▸ DOCUMENT
== == ==
Dans le cadre du programme national One WASH[9], le gouvernement éthiopien vise à accroître l'accès à l'eau potable à 98 % pour les zones rurales et à 100 % pour les zones urbaines et à fournir à tous les Éthiopiens un accès à un assainissement de base. Si l'eau est maintenant accessible en zone urbaine, en zone rurale l’approvisionnement en eau reste peu fiable et de mauvaise qualité. Ainsi, les consommateurs ont recours à des fournisseurs d'eau qui pratiquent des tarifs non réglementés. L'urbanisation rapide et l'émergence de zones périurbaines aggravent le problème. En ce qui concerne l’accès à un service d’assainissement, en moyenne seulement 10 % de la population y a accès à l’échelle du pays. Le chiffre s’élève à 25 % en zone urbaine.
== == ==
▸ ÉNONCÉ A
Répondez à ces questions sur le document consacré à l'eau et à l'assainissement en Éthiopie :
(i) Quel taux d'accès à l'eau potable le gouvernement vise-t-il pour les zones rurales ?
(ii) Quels phénomènes aggravent le problème de l'approvisionnement en eau ?
(iii) Quelle part de la population urbaine a accès à un service d'assainissement ?
== == ==
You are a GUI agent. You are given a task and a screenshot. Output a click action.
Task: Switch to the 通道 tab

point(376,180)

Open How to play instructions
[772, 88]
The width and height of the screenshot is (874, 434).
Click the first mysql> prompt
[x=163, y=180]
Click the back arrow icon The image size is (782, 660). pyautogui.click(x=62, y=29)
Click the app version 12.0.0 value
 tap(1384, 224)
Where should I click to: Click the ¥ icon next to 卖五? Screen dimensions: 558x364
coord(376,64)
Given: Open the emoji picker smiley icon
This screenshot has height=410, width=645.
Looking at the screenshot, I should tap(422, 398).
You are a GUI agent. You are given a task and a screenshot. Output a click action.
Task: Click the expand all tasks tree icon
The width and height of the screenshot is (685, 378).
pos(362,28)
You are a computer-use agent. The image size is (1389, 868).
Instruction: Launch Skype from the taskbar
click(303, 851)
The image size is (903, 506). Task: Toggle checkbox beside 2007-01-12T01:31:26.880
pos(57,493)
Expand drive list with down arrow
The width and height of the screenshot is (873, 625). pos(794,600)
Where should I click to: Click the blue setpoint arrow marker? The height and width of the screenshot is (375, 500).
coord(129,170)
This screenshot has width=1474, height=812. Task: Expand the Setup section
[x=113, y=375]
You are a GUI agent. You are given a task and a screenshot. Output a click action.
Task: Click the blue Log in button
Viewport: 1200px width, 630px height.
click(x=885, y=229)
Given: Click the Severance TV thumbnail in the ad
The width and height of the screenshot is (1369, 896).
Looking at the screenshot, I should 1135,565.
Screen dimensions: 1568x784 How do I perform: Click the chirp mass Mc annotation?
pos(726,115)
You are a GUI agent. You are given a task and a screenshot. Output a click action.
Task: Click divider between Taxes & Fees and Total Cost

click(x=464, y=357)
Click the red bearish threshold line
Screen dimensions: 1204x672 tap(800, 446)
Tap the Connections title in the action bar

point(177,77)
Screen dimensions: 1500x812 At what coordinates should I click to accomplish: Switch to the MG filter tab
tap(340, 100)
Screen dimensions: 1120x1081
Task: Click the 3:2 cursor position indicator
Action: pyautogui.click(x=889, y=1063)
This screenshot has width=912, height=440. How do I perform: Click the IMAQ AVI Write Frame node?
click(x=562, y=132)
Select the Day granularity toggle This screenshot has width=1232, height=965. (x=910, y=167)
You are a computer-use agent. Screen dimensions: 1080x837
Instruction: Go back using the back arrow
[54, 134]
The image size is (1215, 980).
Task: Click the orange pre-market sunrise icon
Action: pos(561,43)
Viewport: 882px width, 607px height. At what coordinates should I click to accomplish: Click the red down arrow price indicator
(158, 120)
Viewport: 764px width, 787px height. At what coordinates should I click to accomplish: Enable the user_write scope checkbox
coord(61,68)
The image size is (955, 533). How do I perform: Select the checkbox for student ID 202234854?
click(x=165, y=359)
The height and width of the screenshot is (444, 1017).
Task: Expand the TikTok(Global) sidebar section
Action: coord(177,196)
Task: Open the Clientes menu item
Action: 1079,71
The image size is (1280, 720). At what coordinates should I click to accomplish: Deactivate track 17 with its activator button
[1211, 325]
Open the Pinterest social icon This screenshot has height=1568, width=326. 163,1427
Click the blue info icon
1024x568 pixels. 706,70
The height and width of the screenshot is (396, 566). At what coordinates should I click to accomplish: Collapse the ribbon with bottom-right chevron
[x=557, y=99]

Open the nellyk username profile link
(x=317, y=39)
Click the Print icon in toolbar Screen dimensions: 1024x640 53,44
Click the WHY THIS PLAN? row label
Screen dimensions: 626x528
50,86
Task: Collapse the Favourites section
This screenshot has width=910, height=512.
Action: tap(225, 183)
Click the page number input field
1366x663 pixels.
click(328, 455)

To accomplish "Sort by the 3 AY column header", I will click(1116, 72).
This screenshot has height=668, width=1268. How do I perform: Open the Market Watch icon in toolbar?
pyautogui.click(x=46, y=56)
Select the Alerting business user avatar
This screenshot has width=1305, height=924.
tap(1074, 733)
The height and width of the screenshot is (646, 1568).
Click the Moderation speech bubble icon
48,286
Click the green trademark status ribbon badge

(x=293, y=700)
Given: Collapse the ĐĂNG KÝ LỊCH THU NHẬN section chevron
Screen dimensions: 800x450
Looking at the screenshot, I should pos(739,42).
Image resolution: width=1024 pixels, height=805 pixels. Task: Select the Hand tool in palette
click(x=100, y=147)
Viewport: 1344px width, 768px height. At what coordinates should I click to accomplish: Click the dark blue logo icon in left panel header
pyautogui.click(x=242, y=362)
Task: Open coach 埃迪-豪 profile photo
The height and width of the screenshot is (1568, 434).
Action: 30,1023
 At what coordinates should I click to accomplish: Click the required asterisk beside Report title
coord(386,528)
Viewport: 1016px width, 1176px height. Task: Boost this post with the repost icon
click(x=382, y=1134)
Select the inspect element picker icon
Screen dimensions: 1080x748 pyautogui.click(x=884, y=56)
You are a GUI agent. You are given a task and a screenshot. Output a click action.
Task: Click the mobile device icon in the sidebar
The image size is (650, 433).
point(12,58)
== == ==
▸ ÉNONCÉ B
Présentez en liste numérotée les lignes des enregistrements, de la ligne contenant « Given: Click the » jusqu'à celle contenant « Action: pos(561,43) », ces deux lignes comprises. Omettez les lignes vides.

▸ SOLUTION A
(i) 98 %.
(ii) L'urbanisation rapide et l'émergence de zones périurbaines.
(iii) 25 %.

▸ SOLUTION B
1. Given: Click the Severance TV thumbnail in the ad
2. The width and height of the screenshot is (1369, 896).
3. Looking at the screenshot, I should 1135,565.
4. Screen dimensions: 1568x784 How do I perform: Click the chirp mass Mc annotation?
5. pos(726,115)
6. You are a GUI agent. You are given a task and a screenshot. Output a click action.
7. Task: Click divider between Taxes & Fees and Total Cost
8. click(x=464, y=357)
9. Click the red bearish threshold line
10. Screen dimensions: 1204x672 tap(800, 446)
11. Tap the Connections title in the action bar
12. point(177,77)
13. Screen dimensions: 1500x812 At what coordinates should I click to accomplish: Switch to the MG filter tab
14. tap(340, 100)
15. Screen dimensions: 1120x1081
16. Task: Click the 3:2 cursor position indicator
17. Action: pyautogui.click(x=889, y=1063)
18. This screenshot has width=912, height=440. How do I perform: Click the IMAQ AVI Write Frame node?
19. click(x=562, y=132)
20. Select the Day granularity toggle This screenshot has width=1232, height=965. (x=910, y=167)
21. You are a computer-use agent. Screen dimensions: 1080x837
22. Instruction: Go back using the back arrow
23. [54, 134]
24. The image size is (1215, 980).
25. Task: Click the orange pre-market sunrise icon
26. Action: pos(561,43)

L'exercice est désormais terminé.